Как вдруг, точно церковь качнулась, — над всеми голосами взмыло девичье сопрано, тронуло холодком сердца:
Зашевелились в церкви, начали приподниматься на цыпочки, перешептываться:
— То она… барышня.
— Кто это?
— Соломахина дочка — Таня.
— Где?
— Там… Коса до земли… Учительница.
— Ой, бравенькая ж, да как зоренька…
— Тс-с-с…
«От корене жезл…» — задыхались басы; плавно снижаясь, никли тенора. Таня пела, никого не различая, кроме, как ей казалось, рядом стоящего Иванки.

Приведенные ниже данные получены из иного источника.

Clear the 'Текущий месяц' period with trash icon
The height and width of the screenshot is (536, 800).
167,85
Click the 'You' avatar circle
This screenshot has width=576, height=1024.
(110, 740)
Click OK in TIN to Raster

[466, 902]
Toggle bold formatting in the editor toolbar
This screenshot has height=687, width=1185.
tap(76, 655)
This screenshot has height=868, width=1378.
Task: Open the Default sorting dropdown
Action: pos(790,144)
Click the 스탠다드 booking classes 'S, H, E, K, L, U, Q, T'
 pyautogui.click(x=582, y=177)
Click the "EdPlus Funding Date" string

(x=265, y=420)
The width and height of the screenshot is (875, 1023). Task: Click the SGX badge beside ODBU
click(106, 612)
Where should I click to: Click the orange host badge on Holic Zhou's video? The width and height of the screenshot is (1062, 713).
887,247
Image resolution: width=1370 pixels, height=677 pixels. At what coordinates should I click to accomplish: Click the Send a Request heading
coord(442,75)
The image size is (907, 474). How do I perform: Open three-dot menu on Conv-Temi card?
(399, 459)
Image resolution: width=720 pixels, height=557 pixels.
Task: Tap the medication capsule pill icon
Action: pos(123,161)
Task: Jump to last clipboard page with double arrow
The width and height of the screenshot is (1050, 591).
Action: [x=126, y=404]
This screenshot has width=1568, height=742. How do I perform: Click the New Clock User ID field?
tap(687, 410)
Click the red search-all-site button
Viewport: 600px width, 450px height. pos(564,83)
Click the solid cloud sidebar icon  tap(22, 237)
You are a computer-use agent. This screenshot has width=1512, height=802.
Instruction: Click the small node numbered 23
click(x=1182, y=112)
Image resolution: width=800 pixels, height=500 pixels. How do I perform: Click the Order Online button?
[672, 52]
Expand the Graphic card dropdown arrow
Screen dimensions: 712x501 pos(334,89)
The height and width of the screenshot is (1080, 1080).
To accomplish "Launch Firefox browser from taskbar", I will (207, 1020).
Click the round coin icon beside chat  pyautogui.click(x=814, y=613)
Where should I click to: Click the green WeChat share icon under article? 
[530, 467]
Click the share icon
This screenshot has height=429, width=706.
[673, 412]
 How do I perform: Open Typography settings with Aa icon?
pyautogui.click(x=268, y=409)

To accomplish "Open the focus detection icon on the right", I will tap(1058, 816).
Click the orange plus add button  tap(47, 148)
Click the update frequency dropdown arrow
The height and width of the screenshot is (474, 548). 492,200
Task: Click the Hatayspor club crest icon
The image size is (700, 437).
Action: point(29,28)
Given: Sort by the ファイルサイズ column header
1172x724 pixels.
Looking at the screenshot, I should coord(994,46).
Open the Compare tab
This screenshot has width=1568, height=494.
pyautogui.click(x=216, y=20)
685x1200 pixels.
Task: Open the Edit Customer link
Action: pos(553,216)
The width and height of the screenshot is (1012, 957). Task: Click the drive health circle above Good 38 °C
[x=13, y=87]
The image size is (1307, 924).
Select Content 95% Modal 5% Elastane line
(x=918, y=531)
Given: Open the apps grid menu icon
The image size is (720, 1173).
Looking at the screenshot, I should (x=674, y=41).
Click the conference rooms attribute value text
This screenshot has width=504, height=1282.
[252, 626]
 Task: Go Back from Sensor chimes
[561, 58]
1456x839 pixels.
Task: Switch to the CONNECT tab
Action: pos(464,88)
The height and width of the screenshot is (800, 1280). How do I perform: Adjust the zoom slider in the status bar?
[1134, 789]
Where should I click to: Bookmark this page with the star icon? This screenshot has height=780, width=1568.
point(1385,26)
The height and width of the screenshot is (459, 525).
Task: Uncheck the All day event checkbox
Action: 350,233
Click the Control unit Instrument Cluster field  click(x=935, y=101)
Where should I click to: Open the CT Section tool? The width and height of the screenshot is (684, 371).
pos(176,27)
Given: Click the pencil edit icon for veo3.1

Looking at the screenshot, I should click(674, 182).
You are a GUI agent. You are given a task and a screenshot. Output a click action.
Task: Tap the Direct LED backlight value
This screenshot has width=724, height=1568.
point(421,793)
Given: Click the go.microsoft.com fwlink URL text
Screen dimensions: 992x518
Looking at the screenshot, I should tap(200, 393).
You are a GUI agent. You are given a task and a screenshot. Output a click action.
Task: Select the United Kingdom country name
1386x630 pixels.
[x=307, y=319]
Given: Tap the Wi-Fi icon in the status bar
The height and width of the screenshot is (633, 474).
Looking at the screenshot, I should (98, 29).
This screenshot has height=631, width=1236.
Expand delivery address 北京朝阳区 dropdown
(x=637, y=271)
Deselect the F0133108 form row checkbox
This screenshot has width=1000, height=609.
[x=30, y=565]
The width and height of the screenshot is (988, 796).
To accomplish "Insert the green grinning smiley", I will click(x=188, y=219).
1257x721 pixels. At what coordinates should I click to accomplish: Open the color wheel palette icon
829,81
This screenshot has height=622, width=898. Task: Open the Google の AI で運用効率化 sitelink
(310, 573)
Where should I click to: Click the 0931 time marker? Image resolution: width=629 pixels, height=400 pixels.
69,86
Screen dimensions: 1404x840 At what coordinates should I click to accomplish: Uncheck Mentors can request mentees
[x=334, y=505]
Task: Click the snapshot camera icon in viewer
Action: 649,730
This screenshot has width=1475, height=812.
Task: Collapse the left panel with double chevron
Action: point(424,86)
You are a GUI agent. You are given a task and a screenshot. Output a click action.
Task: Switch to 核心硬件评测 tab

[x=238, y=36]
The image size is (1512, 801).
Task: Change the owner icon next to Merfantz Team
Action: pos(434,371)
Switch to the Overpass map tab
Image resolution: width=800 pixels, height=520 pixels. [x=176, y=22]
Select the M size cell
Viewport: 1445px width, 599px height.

Вспомнилось, как в юности стояли на этом месте, как пели друг другу, не понимая текста, счастливые тем, что их звонкие голоса, крепко обнявшись, несутся, оторвавшись от остальных, куда-то высоко-высоко к небесам…
«Иванко, милый мой… где ты теперь?.. Пусть хоть голос мой долетит к тебе…»
Засияло в церкви, словно стены стали хрустальными; легко, упруго взлетело сопрано под своды, затрепетало, рассыпалось дождем, посыпало серебристой солью в глаза молодицам, прозрачной росой припало к сердцам мужчин. Невольно все подались вперед, покоряясь какой-то волшебной силе, и будто оторвались от земли, зачарованные, глотая подступившие терпкие комки.
Ее голос рвался все выше и выше и, казалось, расшатывал церковь, даже жутко становилось и туманилось сознание.
— Ой, горе!.. — шепнула, не выдержав, какая-то молодица.
Отец Павел крякнул и, довольный, оглядел своих прихожан: «Ого-го, эта канареечка будет привлекать рабов божьих в церковь… и доходик… гм… увеличится».
Но когда он после служения вышел на паперть, то почувствовал что-то неладное. Таня стояла в тесном кругу людей.